Who said there is no place for a striker in a Pep Guardiola side? For Manchester City, the early evidence suggests the addition of a classic No 9 is not going to disrupt Guardiola’s passing machine. If anything the champions look even more dangerous with someone running in behind and, if there is a consolation for West Ham after they opened their campaign with a limp 2-0 defeat, it is that they will surely not be the last side to suffer against De Bruyne and Haaland.
There were 65 minutes on the clock when they finally clicked. First came the vision of De Bruyne, whose pass ripped West Ham apart, then the deadliness of Haaland. The Norwegian’s run was perfectly timed and, as he added to his first‑half penalty by sliding the ball past Alphonse Areola, it was difficult not to conclude that City’s star signing is already on the same wavelength as his new teammates.

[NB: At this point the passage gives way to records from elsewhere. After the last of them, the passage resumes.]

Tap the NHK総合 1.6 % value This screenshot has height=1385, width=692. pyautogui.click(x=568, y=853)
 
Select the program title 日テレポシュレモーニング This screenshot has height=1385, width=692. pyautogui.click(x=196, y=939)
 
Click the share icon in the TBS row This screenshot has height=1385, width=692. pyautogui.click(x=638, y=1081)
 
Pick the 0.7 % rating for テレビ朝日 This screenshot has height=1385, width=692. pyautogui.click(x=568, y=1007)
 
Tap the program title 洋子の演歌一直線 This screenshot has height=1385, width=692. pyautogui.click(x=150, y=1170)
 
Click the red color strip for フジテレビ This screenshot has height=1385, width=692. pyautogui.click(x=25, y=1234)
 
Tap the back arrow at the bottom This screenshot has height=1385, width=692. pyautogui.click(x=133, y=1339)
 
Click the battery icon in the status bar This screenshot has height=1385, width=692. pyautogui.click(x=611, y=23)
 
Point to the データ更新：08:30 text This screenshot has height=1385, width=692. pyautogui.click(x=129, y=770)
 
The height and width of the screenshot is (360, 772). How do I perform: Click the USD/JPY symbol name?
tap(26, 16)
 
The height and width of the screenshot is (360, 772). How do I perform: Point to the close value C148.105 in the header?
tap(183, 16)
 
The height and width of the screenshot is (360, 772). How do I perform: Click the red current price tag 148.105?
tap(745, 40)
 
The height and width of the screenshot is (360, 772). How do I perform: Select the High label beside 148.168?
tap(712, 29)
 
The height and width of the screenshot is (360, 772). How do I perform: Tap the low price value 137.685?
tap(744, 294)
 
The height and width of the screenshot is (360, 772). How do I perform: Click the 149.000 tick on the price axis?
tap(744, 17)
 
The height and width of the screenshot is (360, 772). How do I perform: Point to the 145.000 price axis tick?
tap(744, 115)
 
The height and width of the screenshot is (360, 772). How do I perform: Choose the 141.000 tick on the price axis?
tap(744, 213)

For City, the focus over the summer was staying motivated. In a sense Guardiola has followed Sir Alex Ferguson’s formula of renovating from a position of strength, selling Raheem Sterling, Gabriel Jesus and Oleksandr Zinchenko, but the principles remain intact. It is about evolution rather than revolution and this was more or less the same City, albeit with one crucial difference: an attack led not by a twinkle-toed midfielder, but a muscular target man whose primary function is scoring goals.
The eyes were instantly drawn to Haaland. It even seemed that there were questions for the 22-year-old to answer after some nervy finishing during City’s defeat to Liverpool in the Community Shield. For instance, would the physicality of English football be too much for him? And just what did Guardiola have in store for the former Borussia Dortmund striker? A stint at left-back? A tactical role on the right flank?
The answer, of course, was to put Haaland through the middle, with Phil Foden and Jack Grealish on the wings, De Bruyne floating ominously and Ilkay Gündoğan pushing forward from midfield to unsettle West Ham’s low block.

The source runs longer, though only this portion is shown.